Der Amtsantritt von Donald Trump als 45. Präsident der Vereinigten Staaten von Amerika, die Brexit-Verhandlungen und die "Ehe für alle" sorgen überregional für Gesprächsstoff. Lokal war die große Flut im Juli das alles beherrschende Thema.

"Fake News": Donald Trump prägt einen neuen Begriff gleich zum Beginn seiner Amtszeit als Präsident, als er wider aller Fotobeweise behauptet, noch nie wären so viele Menschen zu einer Vereidigung gekommen.

Zäher Brexit-Prozess:  Die Verhandlungen um den Austritt der Briten aus der EU schleppen sich mühselig dahin.
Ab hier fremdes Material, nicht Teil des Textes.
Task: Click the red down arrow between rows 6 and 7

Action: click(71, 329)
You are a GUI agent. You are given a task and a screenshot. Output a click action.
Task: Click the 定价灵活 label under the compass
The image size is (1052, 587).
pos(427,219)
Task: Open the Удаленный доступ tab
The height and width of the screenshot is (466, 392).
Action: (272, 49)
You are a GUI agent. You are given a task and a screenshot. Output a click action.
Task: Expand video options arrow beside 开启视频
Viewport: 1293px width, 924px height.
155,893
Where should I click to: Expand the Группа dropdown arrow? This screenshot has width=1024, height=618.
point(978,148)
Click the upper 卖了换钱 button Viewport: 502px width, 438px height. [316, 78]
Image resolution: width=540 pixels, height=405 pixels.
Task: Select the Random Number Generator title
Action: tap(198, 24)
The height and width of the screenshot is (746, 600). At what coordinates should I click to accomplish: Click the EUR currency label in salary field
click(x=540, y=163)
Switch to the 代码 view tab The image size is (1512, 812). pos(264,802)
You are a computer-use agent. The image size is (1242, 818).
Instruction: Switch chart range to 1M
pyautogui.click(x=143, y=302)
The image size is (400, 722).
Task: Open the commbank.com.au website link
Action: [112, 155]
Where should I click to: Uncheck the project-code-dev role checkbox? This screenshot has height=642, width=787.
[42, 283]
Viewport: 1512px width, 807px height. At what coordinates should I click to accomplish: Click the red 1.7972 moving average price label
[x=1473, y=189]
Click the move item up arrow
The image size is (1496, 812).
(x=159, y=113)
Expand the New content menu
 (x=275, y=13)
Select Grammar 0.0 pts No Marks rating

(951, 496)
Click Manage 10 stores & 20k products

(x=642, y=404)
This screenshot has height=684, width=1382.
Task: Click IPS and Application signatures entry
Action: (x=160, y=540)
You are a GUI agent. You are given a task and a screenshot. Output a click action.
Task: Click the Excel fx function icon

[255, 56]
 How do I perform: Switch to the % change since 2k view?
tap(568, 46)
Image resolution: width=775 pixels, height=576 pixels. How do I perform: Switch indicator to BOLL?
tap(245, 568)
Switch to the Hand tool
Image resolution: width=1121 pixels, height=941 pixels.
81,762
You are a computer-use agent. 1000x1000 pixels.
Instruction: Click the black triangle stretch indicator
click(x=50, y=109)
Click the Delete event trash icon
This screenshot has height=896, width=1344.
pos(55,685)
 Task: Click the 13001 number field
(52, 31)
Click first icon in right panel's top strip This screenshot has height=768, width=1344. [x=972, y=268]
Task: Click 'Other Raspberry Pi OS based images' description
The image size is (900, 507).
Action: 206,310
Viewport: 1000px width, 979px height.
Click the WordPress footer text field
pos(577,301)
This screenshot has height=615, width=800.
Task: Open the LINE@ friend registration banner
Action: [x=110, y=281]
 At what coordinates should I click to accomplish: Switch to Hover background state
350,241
In Deutschland wird Frank-Walter Steinmeier als neuer Bundespräsident. Der Bundestag fasst den Beschluss zur Einführung der „Ehe für alle“, der G20-Gipfel sorgt für Ausnahmezustand in Hamburg und die zunächst scheiternden Versuche einer Regierungsbildung nach der Bundestagswahl im September lassen die generelle Kritik an der Politik und der Großen Koalition immer lauter werden.

Und dann müssen Deutschland und Europa Abschied nehmen: Helmut Kohl stirbt im Alter von 87 Jahren und wird als erster Europäer mit einem europäischen Staatsakt geehrt.

GZ-Leser, die an das vergangene Jahr zurückdenken, werden sicherlich ein Thema besonders in Erinnerung haben: Im Juli sucht eine ungewohnt heftige Flut den gesamten Landkreis heim. In Goslar tritt die Abzucht über die Ufer und richtet Schäden in Millionenhöhe an. Im Nordharz sind besonders Lautenthal und das auch in der Folge immer wieder von Überschwemmungen geplagte Neiletal betroffen, wo noch heute Teile der Schäden nicht beseitigt werden konnten.

Etwas weniger heftig trifft es den Oberharz und Bad Harzburg, wo aber ebenfalls vielerorts noch lange aufgeräumt werden muss, nachdem sich das Wasser zurückgezogen hat.

Im Oktober sieht der Harz außerdem Rot, oder wählt es vielmehr. Bei den Landtagswahlen vergeben die Bürger der Region beide Direktmandate an die SPD. Der Jerstedter Dr. Alexander Saipa gewinnt erneut im Wahlkreis Goslar, die Clausthal-Zellerfelderin Petra Emmerich-Kopatsch im vierten Anlauf erstmals auch im Wahlkreis Seesen.